» **TEXTAUSZUG**:
⁂

Smart Cities: Nachhaltig leben in einer digitalisierten Stadt

Die Welt, in der wir leben, ist von großen Veränderungen geprägt, wie sie so noch nie zuvor in der Geschichte der Menschheit passierten. Die Notwendigkeit, die permanent wachsenden Städte nachhaltiger zu entwickeln, ist sichtbarer denn je. Ein Ansatz ist das "Smart City"-Modell, dass wir uns hier näher anschauen.

⁂

» **ZU ERLEDIGEN**:
[A] Fasse den Absatz aus dem Textauszug über Smart Cities, der mit „Die Welt, in der wir leben“ beginnt, kürzer zusammen, ohne seine wichtigsten Aussagen wegzulassen.
[B] Greife den Textauszug über Smart Cities auf und schreibe ihn im Anschluss an seinen letzten Satz weiter.

» **GESPEICHERTE EINTRÄGE**:

⁂

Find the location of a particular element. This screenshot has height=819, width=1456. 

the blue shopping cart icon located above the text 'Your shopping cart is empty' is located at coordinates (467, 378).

⁂

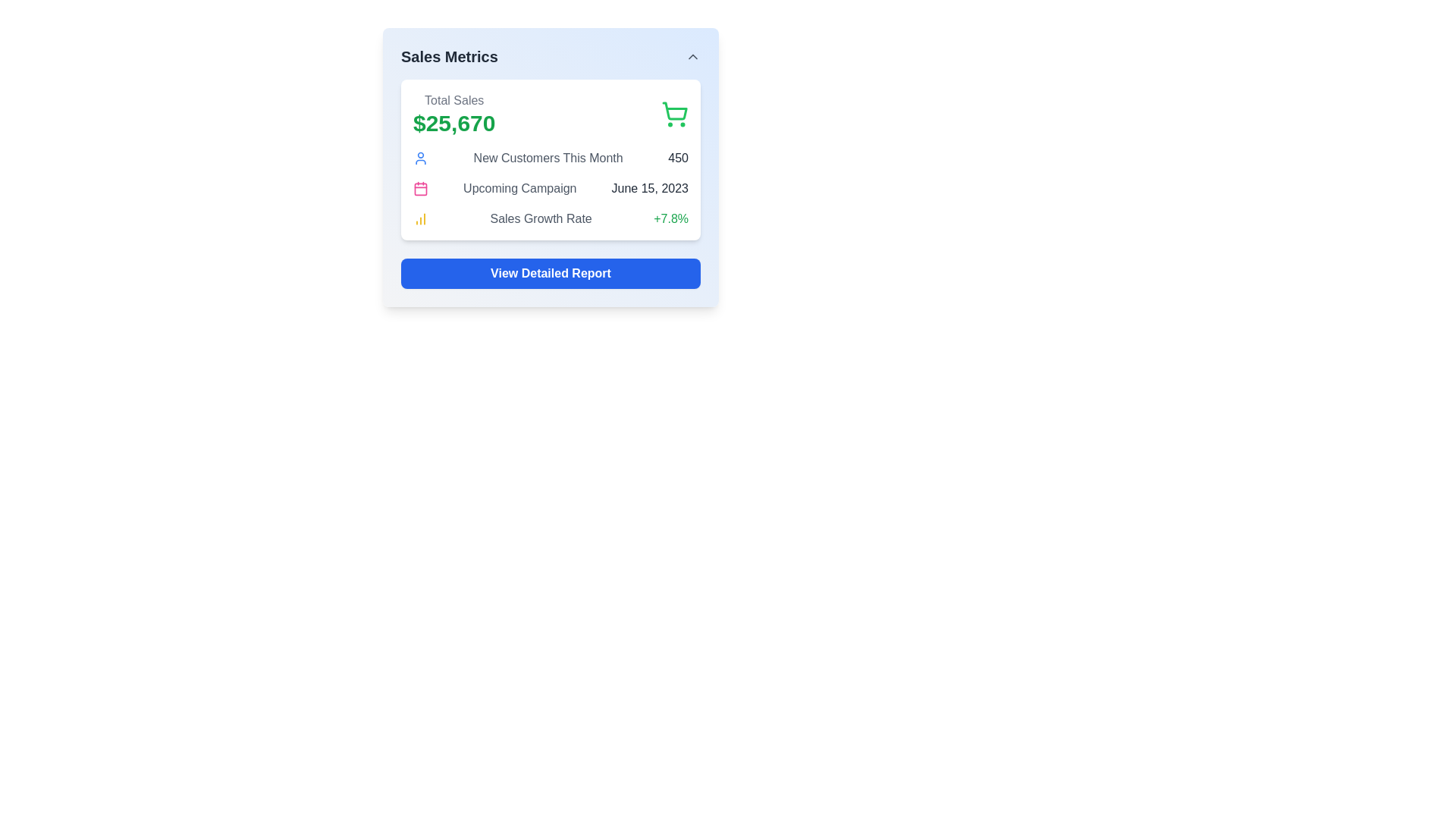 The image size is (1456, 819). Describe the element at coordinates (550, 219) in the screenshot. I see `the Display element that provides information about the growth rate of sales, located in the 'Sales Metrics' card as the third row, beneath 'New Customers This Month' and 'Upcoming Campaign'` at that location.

⁂

» **ANTWORTEN JE AUFGABE**:
[A] Die Welt verändert sich so stark wie nie zuvor. Die ständig wachsenden Städte müssen nachhaltiger werden. Ein Ansatz dafür ist das Smart-City-Modell, das hier genauer betrachtet wird.

[B]
Autor*in Hanadi Siering, 02.05.16

Zu Beginn des 19. Jahrhunderts lebten gerade einmal zwei Prozent der Weltbevölkerung in Städten. Innerhalb von hundert Jahren stieg diese Zahl auf knapp 13 Prozent. Zur Jahrtausendwende waren es bereits 47 Prozent. Dem UN-Bericht „World Urbanisation Prospects“ von 2014 zufolge werden 2050 voraussichtlich 75 Prozent der Weltbevölkerung urbane Regionen besiedeln. Bis 2020 wird die globale Stadtbevölkerung wahrscheinlich um 1,84 Prozent pro Jahr wachsen. Dieser Trend ist vor allem in Entwicklungsländern zu beobachten.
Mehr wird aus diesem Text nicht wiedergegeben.